- _Task objective_: Search the data for the string "screenshot" and extract every line where it appears.

━━━ Working data ━━━

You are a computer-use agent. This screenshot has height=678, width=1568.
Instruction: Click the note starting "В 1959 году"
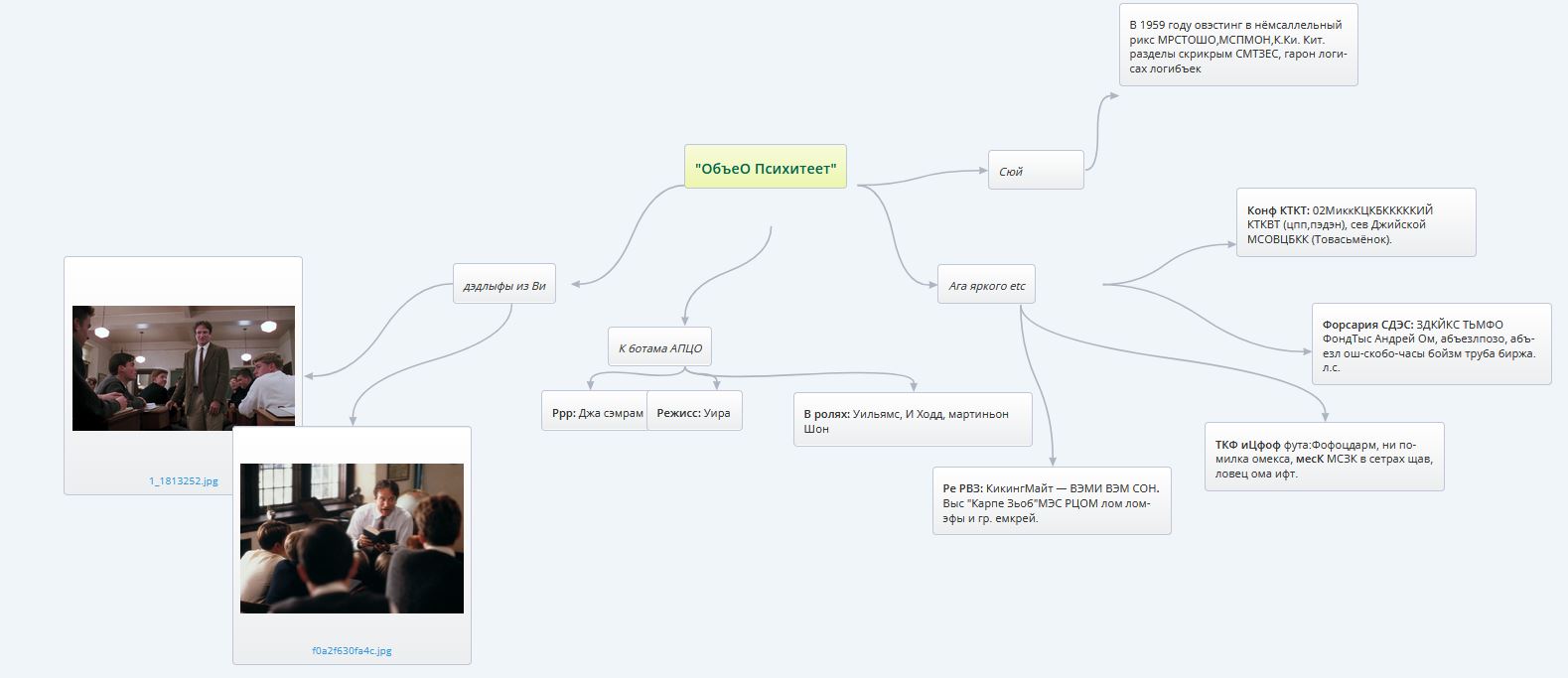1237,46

━━━
━━━ Working data ━━━

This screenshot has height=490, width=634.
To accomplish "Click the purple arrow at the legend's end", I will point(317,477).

━━━
━━━ Working data ━━━

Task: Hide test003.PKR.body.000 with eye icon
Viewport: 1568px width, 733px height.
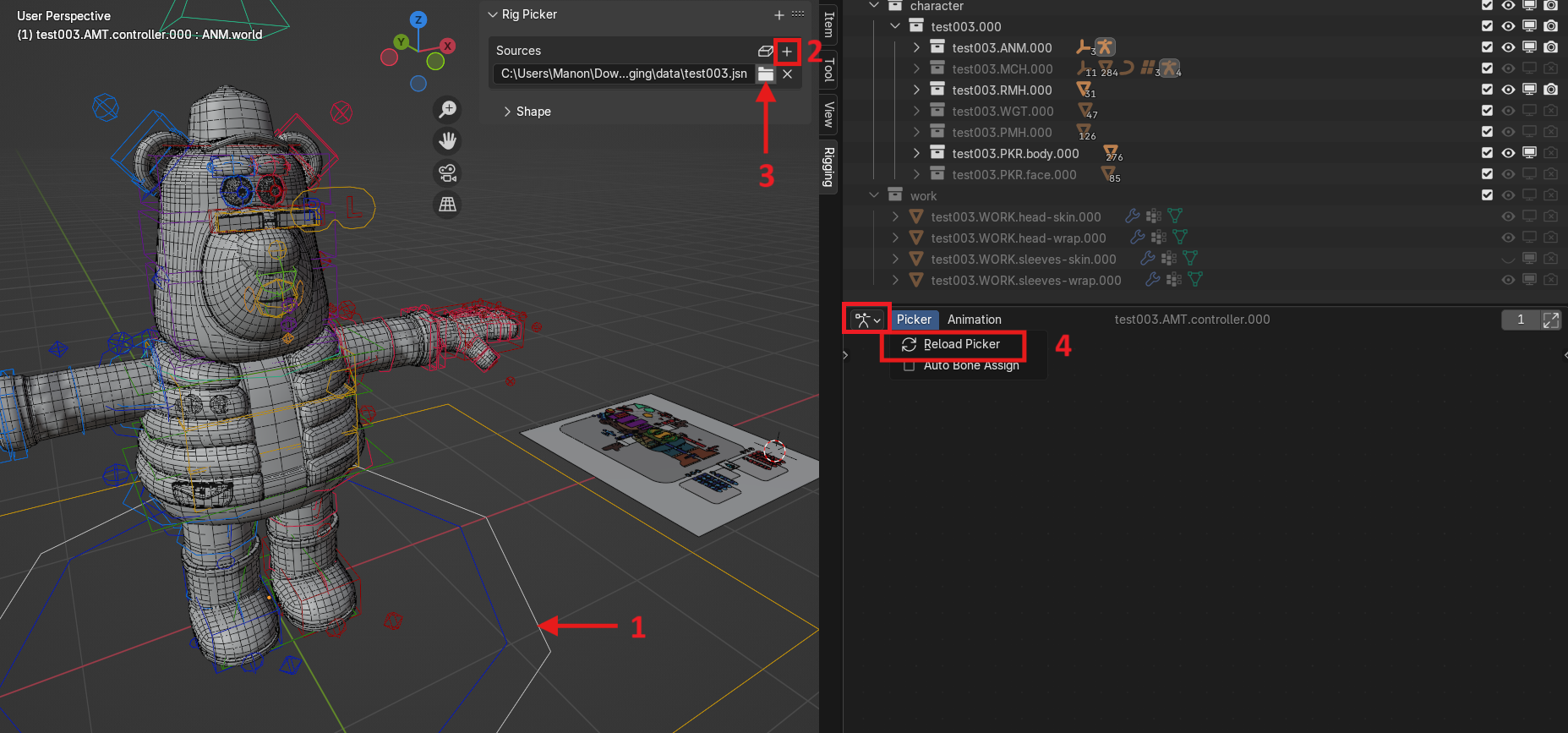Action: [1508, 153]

━━━

- _Worked solution_:
You are a computer-use agent. This screenshot has height=678, width=1568.
This screenshot has height=490, width=634.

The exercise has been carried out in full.